Томъ девятый. Передвинутыя души, — Кругомъ Петербурга | страница 53



Отецъ Кармановъ говорилъ рѣчь по поводу юбилея Толстого. Приводить ее въ подробностяхъ я не стану. Онъ сыпалъ бранными словами и самыми чудовищными эпитетами: — Безстыдникъ, разбойникъ, антихристъ, эдакій старичишка, поганое рыло.

Его гнусавый голосъ временами повышался до высоты собачьяго лая, и бороденка тряслась отъ злости. Время шло. Старухи сперва слушали, потомъ стали посапывать носами. Въ залѣ было тихо, только злыя слова отца Карманова (неправда ли, хорошо имячко) жужжали кругомъ, какъ грязныя мухи, и бились въ стекла…

— Пойдемте отсюда, — сказалъ я, не вытерпѣвъ.

— Что, не нравится? — насмѣшливо сказалъ мой спутникъ. — А вотъ почитайте-ка.

Онъ сунулъ мнѣ пару нумеровъ газетки «Волга», которая издается на средства мѣстнаго дворянства. Рядомъ съ самой забористой бранью на Льва Толстого былъ фельетонъ о покойномъ Владимирѣ Соловьевѣ. Черносотенный авторъ называлъ его злодѣемъ и сравнивалъ съ крыловскимъ сочинителемъ: — Надѣюсь, что онъ будетъ кипѣть въ адскомъ котлѣ до скончанія вѣка.

— Этому злому старику хотятъ устроить юбилей, — шипѣлъ отецъ Кармановъ; — можемъ ли мы допустить?..

— Запретить юбилей, — закричали союзники. — Просить вышнюю власть… Безпокоить, требовать…

Кстати сказать, «безпокойство» союзниковъ достигло цѣли. Юбилей «злого старика» остановленъ въ Саратовѣ, какъ и во многихъ другихъ городахъ.

Второй союзъ, собственно такъ называемый союзъ русскаго народа — въ другомъ родѣ, тѣснѣе, но внушительнѣе. Народа еще меньше. За столомъ сидятъ человѣкъ шесть, все теплая компанія.

Главный изъ нихъ — Васька Зубокъ (онъ же Васька Прасолъ), столпъ союза и ожесточенный гонитель евреевъ. Онъ даже рекомендуется обыкновенно: «Я — Василій Савенковъ, а зовутъ меня Васька Зубокъ оттого, что бью жидовъ въ глазъ, а попадаю въ зубы».

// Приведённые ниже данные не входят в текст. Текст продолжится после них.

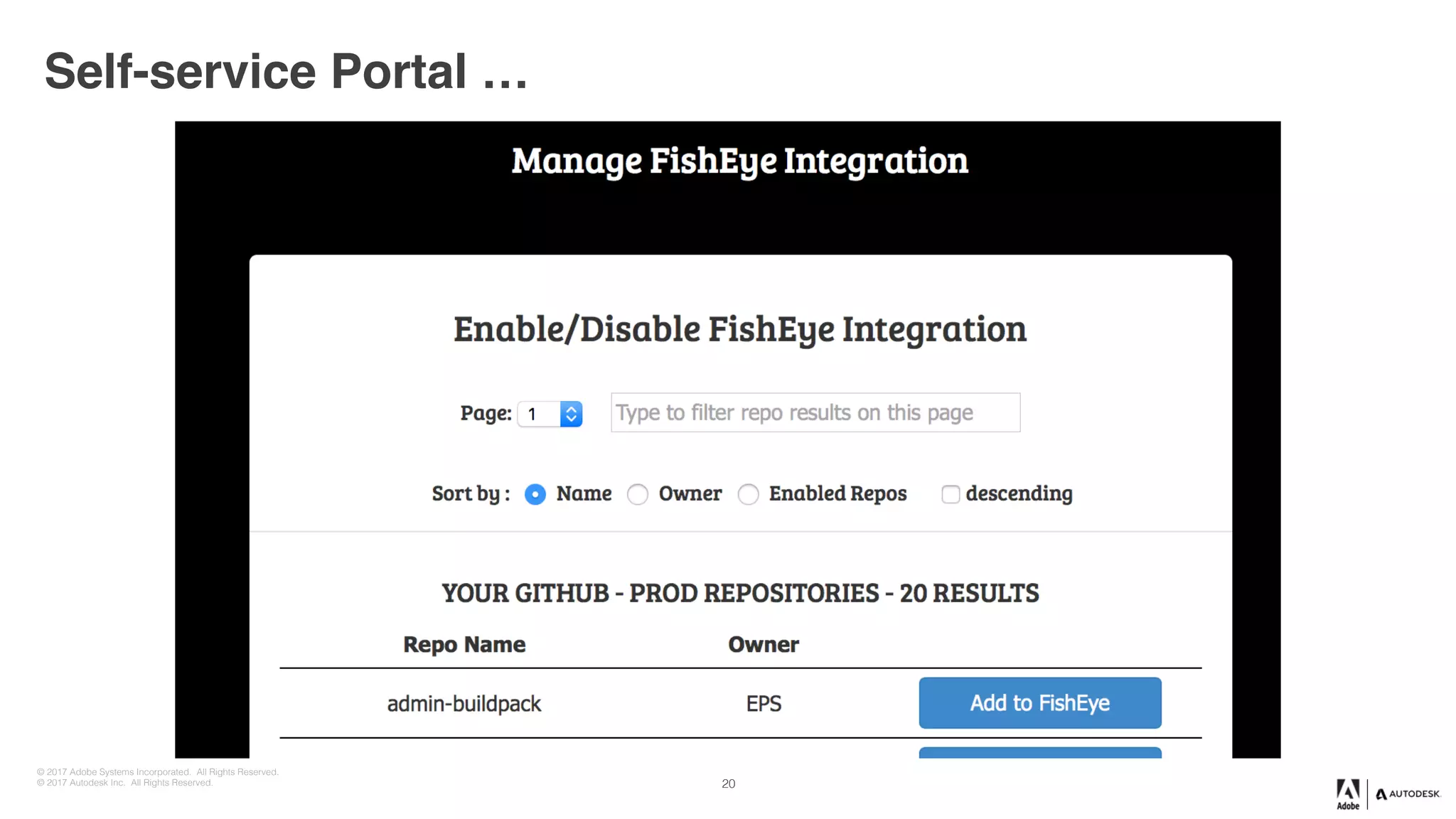Enable the descending checkbox
Screen dimensions: 1456x819
pyautogui.click(x=950, y=494)
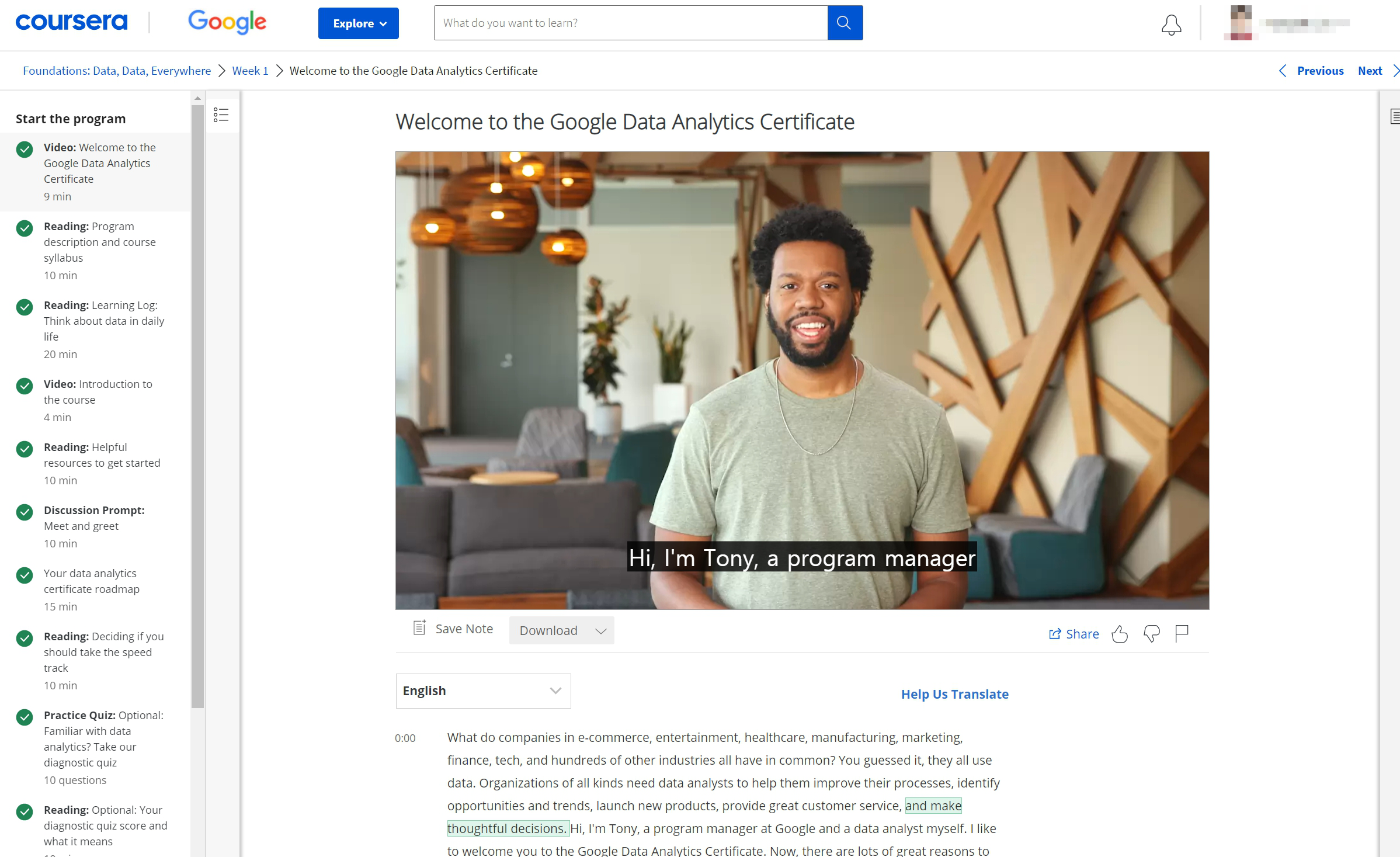Image resolution: width=1400 pixels, height=857 pixels.
Task: Click the sidebar vertical scrollbar
Action: pos(197,403)
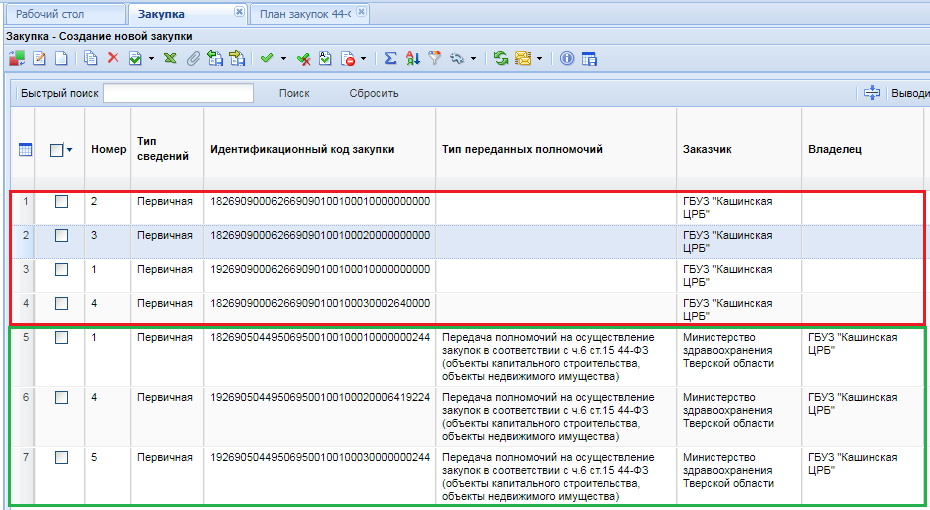Select the checkbox in row 7

pos(61,457)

Васька Зубокъ высокій, ражій дѣтина, съ видомъ штатскаго фельдфебеля. У него длинные, лихо закрученные усы, глаза на выкатѣ и «военныя» плечи. Несмотря на свою осанку, онъ никогда не служилъ въ военной службѣ. Когда-то онъ былъ человѣкъ довольно состоятельный, но давно разорился и теперь промышляетъ маклачествомъ и союзной политикой.

Рядомъ съ Васькой сидитъ Калининъ, мелкій торговецъ, старьевщикъ, высокій, черный и грузный, съ зловѣщимъ лицомъ крѣпостного надзирателя при политической тюрьмѣ.

Угаровъ, другой старьевщикъ, сухощавый старикъ. Въ октябрьскіе дни онъ бѣгалъ по улицамъ и кричалъ: бей жидовъ, бей интеллигенцію.

Сапожникъ Рокотовъ, тощій, съ постнымъ лицомъ.